経験

 日曜日の日が暮れた時間、雨の中を僕はベトナム人の寮に、翌日の姫路旅行の打ち合わせに行くべく駐車場から出ようとしていた。するとタイヤが何かを踏んだような衝撃が伝わってきて、動かすには障害があるように感じた。以前このような状況で思いっきりアクセルを踏み、動かしたばっかりに大きく車を傷め、多額の出費を迫られた経験があるので、その夜はすぐに車を止め車外を点検した。すると、水道メーターを覆っている鉄板が車の重みでずれて、水道メーターの穴に垂直に立っていた。そのせいで車が動きづらくなっていたのだ。強引に車を動かせば、地面上に20cmくらい垂直に立っている鉄板を踏むことになる。経験が生きたことに安堵したが、それもつかの間、その穴から大量の水が溢れ出しているのを見つけた。雨が強い夜で、あたり一面濡れているから、そのこと事態は気にならなかったが、このまま朝まで大量の水が道路に流れ続ければ、明るくなってから交通の邪魔にもなる。メーターの穴に手を突っ込んでバルブを閉めてみたが、水の勢いはまったく弱くならない。これは僕の力では無理だと判断して、すぐに地元の燃料店に電話した。燃料店といっても水道工事など幅広くやっている店で、色々な要望にこたえてくれるところだ。
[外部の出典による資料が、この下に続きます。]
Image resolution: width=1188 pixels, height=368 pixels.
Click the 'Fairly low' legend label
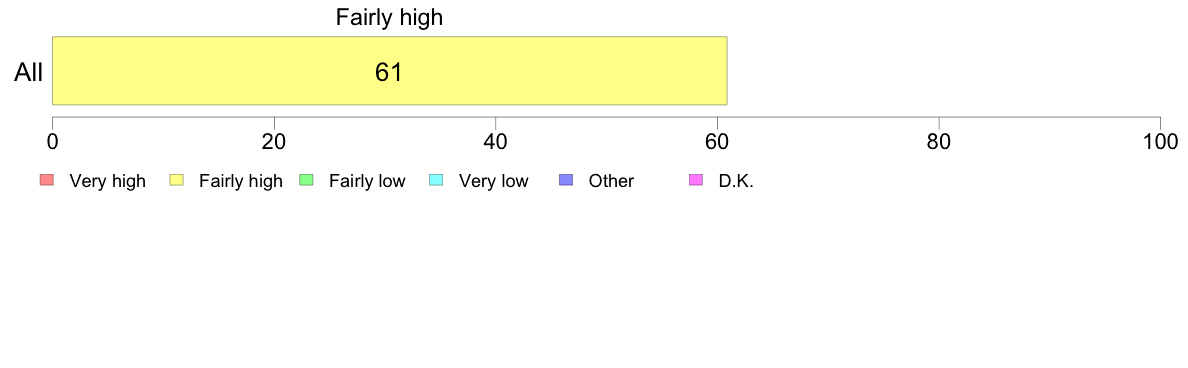(367, 181)
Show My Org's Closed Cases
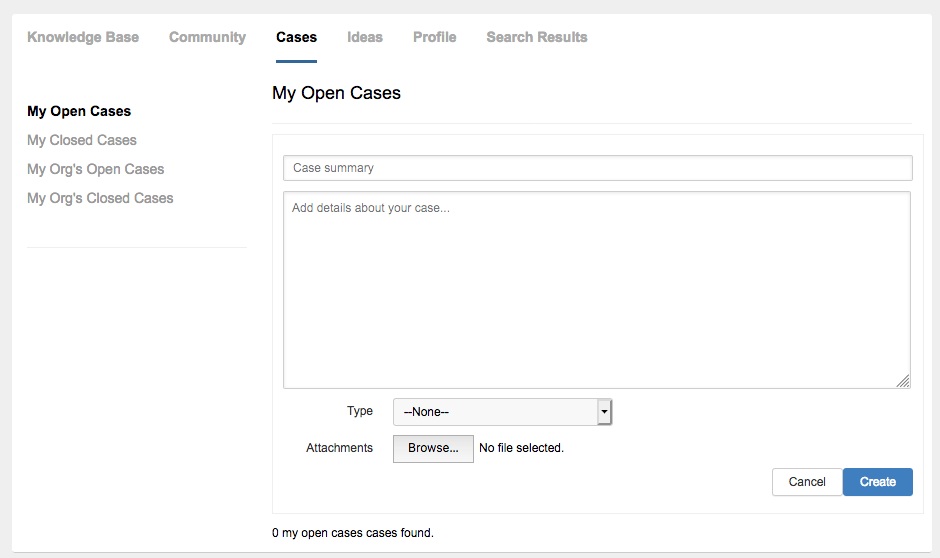Screen dimensions: 940x558 pyautogui.click(x=100, y=198)
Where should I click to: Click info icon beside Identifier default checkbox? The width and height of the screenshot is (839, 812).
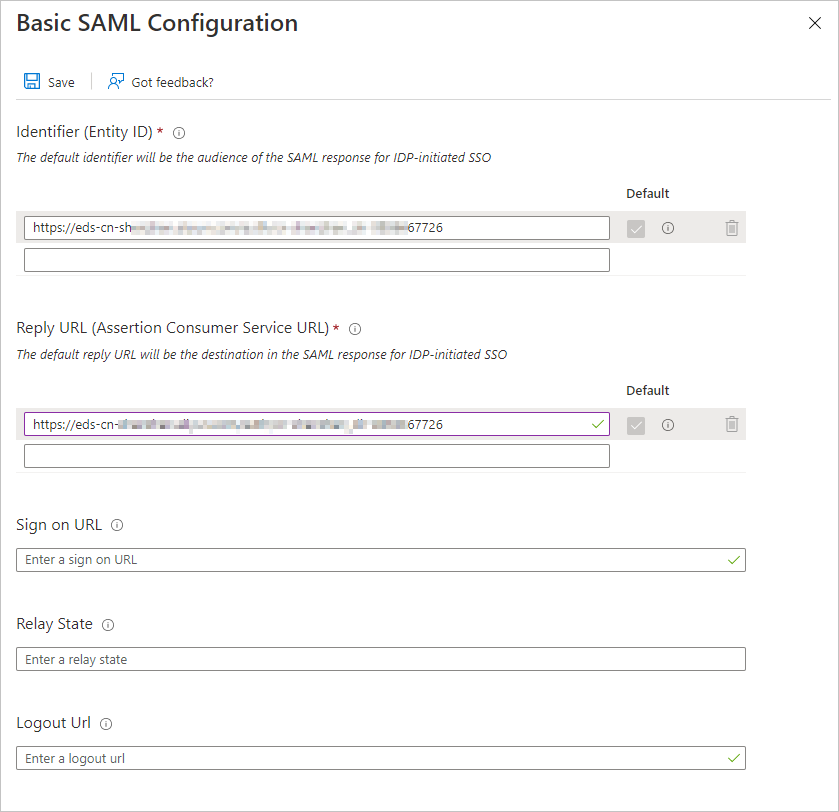pyautogui.click(x=668, y=228)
 日曜日の夜7時半、無理を承知で事情を話し、助けを求めた。すると調度会長がいて、すぐに飛んできてくれた。彼が穴に手を突っ込んで取り出したのは、メーターやバブルが取り付けられている部分のパイプで、30cm近くあった。なんと車の重みで、パイプが30cmくらい切断されていたのだ。道理でバブルをとめても何も変わらなかったはずだ。僕の車は重いので、鉄板を垂直に踏んでしまったのだろうと彼は説明してくれた。そして彼は元栓を探してくれて難なく水を止めてくれた。何度も何度も僕は例を言った。こんなに有難い事は無い。通行する人たちにどれだけ迷惑をかけなければならなかったと思うと、その懸念から解放してくれた事に感謝は尽きない。
 おまけに翌日は休日だったにもかかわらず社員を3人出勤させてくれ、朝2時間くらいの時間で完全に修復し、水が使えるようにしてくれた。彼が夜帰る時に「不便ですが、ちょっと我慢してください。トイレが特に困るよ」と言っていたが、それも妻が震災用に買い置きしていた水の本の一部を使うだけでやり過ごせた。
 車も傷ついて不安だったから、会社に持っていって点検してもらったら、若干傷んでいるが走行にはなんら影響が無いらしくてほっとした。ベトナム人の帰国に当たっての思い出作りの旅行は流れてしまったが、燃料店の会長やディーラーの社員の人たちにはとてもお世話になった。とんだトラブルだったが僕は多くのものを学んだ気がした。地元の業者だからこそ急な事態を助けてもらえたし、会長の人柄だからこそ、10分もしないうちに駆けつけてくれたのだと思う。田舎では地元の経営する店がどんどん廃業し、東京を始めとする全国展開の店が闊歩する。利益を全部東京に持って帰り、地方の町には恩恵は無い。消費者であり住人である僕たちが、いざと言うときに本当に助けてもらえる人達を見捨ててはいけない。僕自身の住民としての暮らし方を教示してくれる良い経験になった。